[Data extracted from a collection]
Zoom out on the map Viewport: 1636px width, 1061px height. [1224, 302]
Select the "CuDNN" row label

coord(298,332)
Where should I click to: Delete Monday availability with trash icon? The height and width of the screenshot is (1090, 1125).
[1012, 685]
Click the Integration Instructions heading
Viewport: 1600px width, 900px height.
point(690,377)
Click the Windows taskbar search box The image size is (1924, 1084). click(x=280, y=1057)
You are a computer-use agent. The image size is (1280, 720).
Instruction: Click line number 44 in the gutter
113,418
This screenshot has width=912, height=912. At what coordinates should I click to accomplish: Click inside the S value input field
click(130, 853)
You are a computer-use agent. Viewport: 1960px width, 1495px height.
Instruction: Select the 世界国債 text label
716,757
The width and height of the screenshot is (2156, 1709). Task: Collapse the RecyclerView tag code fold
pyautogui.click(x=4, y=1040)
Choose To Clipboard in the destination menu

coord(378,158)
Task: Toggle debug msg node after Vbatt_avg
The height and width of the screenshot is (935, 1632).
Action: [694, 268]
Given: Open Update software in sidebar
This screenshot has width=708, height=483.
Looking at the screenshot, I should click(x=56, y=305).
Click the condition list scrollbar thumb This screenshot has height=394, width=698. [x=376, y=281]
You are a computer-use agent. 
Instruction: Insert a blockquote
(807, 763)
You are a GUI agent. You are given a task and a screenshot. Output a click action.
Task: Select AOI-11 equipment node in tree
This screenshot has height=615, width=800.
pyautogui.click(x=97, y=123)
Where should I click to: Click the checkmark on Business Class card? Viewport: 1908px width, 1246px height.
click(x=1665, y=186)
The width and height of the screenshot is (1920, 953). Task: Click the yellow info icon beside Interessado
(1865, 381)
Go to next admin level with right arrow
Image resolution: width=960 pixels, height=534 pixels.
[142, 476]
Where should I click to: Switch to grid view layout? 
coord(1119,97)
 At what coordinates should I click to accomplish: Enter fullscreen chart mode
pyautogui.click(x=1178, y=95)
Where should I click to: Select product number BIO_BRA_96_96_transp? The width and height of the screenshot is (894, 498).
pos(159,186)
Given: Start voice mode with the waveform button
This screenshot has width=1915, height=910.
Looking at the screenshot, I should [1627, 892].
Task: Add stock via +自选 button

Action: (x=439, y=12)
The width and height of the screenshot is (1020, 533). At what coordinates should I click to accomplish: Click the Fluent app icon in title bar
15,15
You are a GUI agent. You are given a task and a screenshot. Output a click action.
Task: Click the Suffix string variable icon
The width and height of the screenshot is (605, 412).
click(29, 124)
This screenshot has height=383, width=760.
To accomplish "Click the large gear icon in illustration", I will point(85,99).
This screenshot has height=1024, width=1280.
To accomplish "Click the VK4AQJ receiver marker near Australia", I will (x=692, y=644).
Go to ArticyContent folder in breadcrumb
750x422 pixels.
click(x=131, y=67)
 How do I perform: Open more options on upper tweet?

# What is asked
Can you repeat all the items above, swapping every "Where should I click to:" for "Where do I click to:" and leaving everything else unchanged?

# Completed exercise
Zoom out on the map Viewport: 1636px width, 1061px height. [1224, 302]
Select the "CuDNN" row label

coord(298,332)
Where do I click to: Delete Monday availability with trash icon? The height and width of the screenshot is (1090, 1125).
[1012, 685]
Click the Integration Instructions heading
Viewport: 1600px width, 900px height.
point(690,377)
Click the Windows taskbar search box The image size is (1924, 1084). click(x=280, y=1057)
You are a computer-use agent. The image size is (1280, 720).
Instruction: Click line number 44 in the gutter
113,418
This screenshot has width=912, height=912. At what coordinates should I click to accomplish: Click inside the S value input field
click(130, 853)
You are a computer-use agent. Viewport: 1960px width, 1495px height.
Instruction: Select the 世界国債 text label
716,757
The width and height of the screenshot is (2156, 1709). Task: Collapse the RecyclerView tag code fold
pyautogui.click(x=4, y=1040)
Choose To Clipboard in the destination menu

coord(378,158)
Task: Toggle debug msg node after Vbatt_avg
The height and width of the screenshot is (935, 1632).
Action: [694, 268]
Given: Open Update software in sidebar
This screenshot has width=708, height=483.
Looking at the screenshot, I should click(x=56, y=305).
Click the condition list scrollbar thumb This screenshot has height=394, width=698. [x=376, y=281]
You are a computer-use agent. 
Instruction: Insert a blockquote
(807, 763)
You are a GUI agent. You are given a task and a screenshot. Output a click action.
Task: Select AOI-11 equipment node in tree
This screenshot has height=615, width=800.
pyautogui.click(x=97, y=123)
Where do I click to: Click the checkmark on Business Class card? Viewport: 1908px width, 1246px height.
click(x=1665, y=186)
The width and height of the screenshot is (1920, 953). Task: Click the yellow info icon beside Interessado
(1865, 381)
Go to next admin level with right arrow
Image resolution: width=960 pixels, height=534 pixels.
[142, 476]
Where do I click to: Switch to grid view layout? 
coord(1119,97)
 At what coordinates should I click to accomplish: Enter fullscreen chart mode
pyautogui.click(x=1178, y=95)
Where do I click to: Select product number BIO_BRA_96_96_transp? The width and height of the screenshot is (894, 498).
pos(159,186)
Given: Start voice mode with the waveform button
This screenshot has width=1915, height=910.
Looking at the screenshot, I should [1627, 892].
Task: Add stock via +自选 button

Action: (x=439, y=12)
The width and height of the screenshot is (1020, 533). At what coordinates should I click to accomplish: Click the Fluent app icon in title bar
15,15
You are a GUI agent. You are given a task and a screenshot. Output a click action.
Task: Click the Suffix string variable icon
The width and height of the screenshot is (605, 412).
click(29, 124)
This screenshot has height=383, width=760.
To accomplish "Click the large gear icon in illustration", I will point(85,99).
This screenshot has height=1024, width=1280.
To accomplish "Click the VK4AQJ receiver marker near Australia", I will (x=692, y=644).
Go to ArticyContent folder in breadcrumb
750x422 pixels.
click(x=131, y=67)
 How do I perform: Open more options on upper tweet?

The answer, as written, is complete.